• WHAT YOU WILL DO
Below are records to be copied exactly; their pictures are to be omitted.
################
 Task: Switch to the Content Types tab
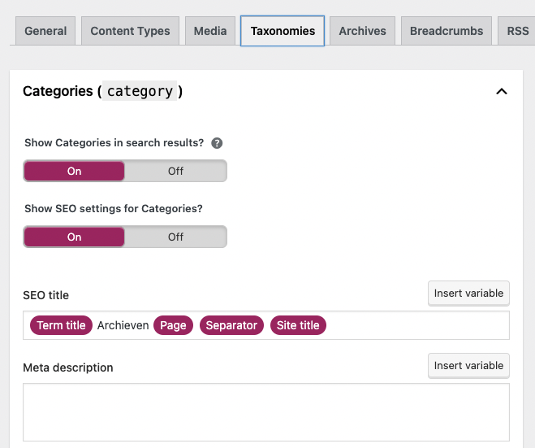[130, 31]
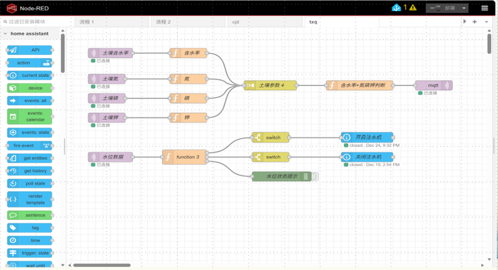Toggle the 水位状态提示 debug node button
Screen dimensions: 498x270
point(314,176)
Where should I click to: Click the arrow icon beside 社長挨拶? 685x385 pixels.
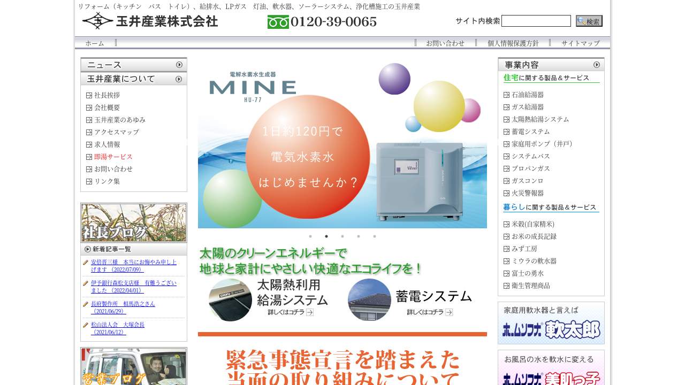89,96
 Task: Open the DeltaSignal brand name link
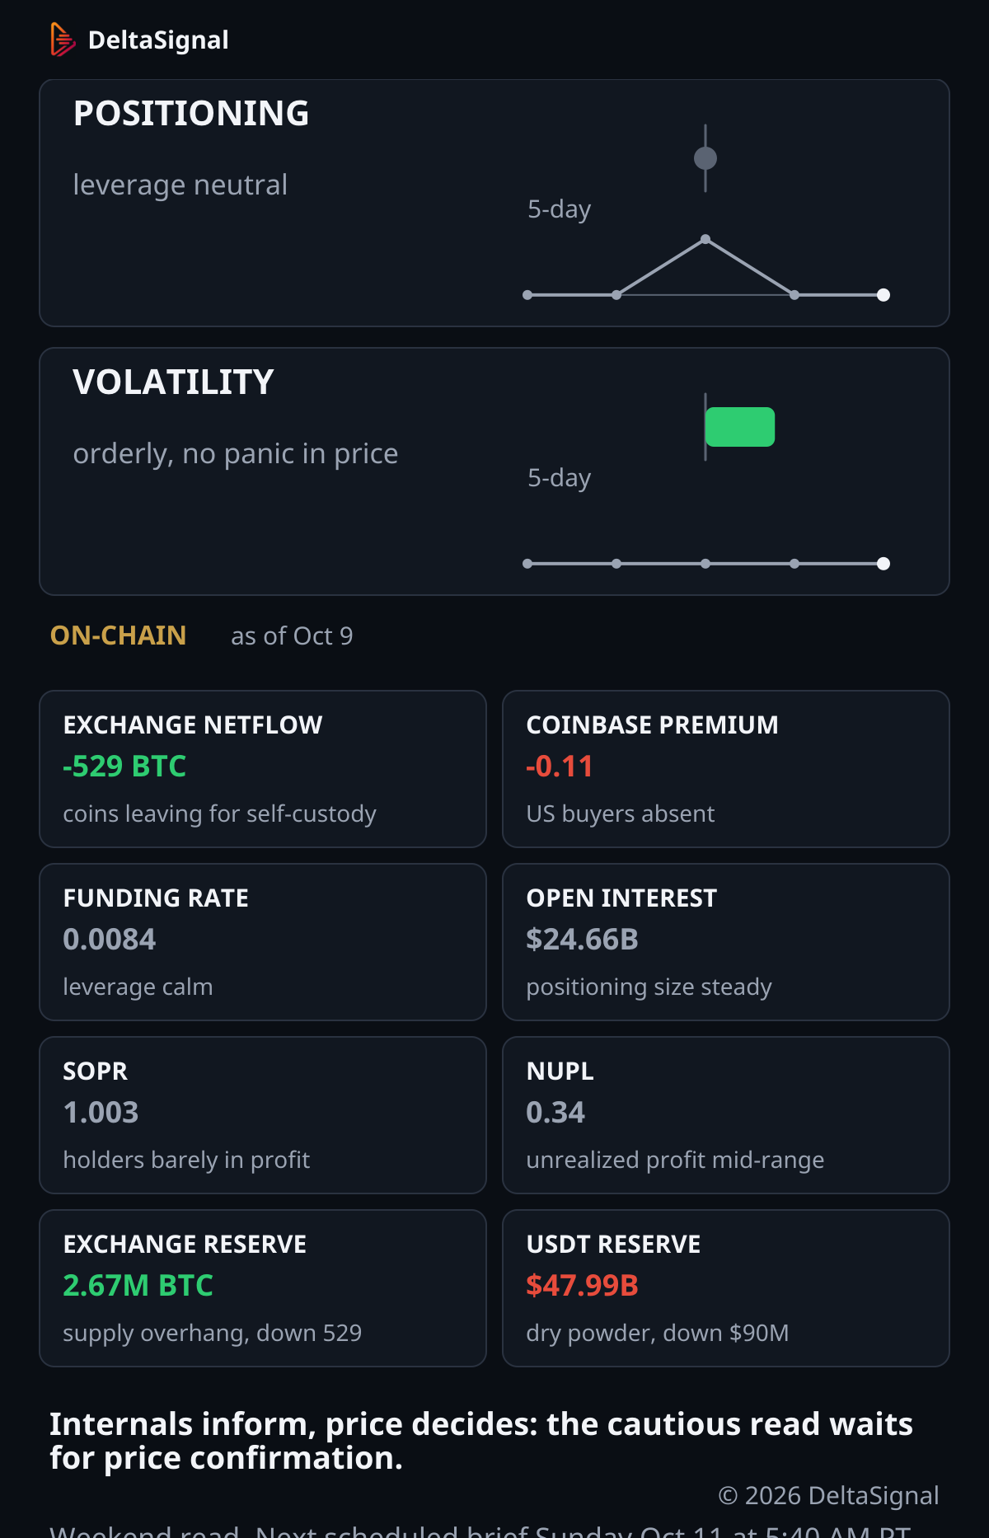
################
• RESPONSE AREA
 Task: Switch to the Content Types tab
[130, 31]
Toggle the 水位状态提示 debug node button
Screen dimensions: 498x270
point(314,176)
Where should I click to: Click the arrow icon beside 社長挨拶? 685x385 pixels.
89,96
 Task: Open the DeltaSignal brand name link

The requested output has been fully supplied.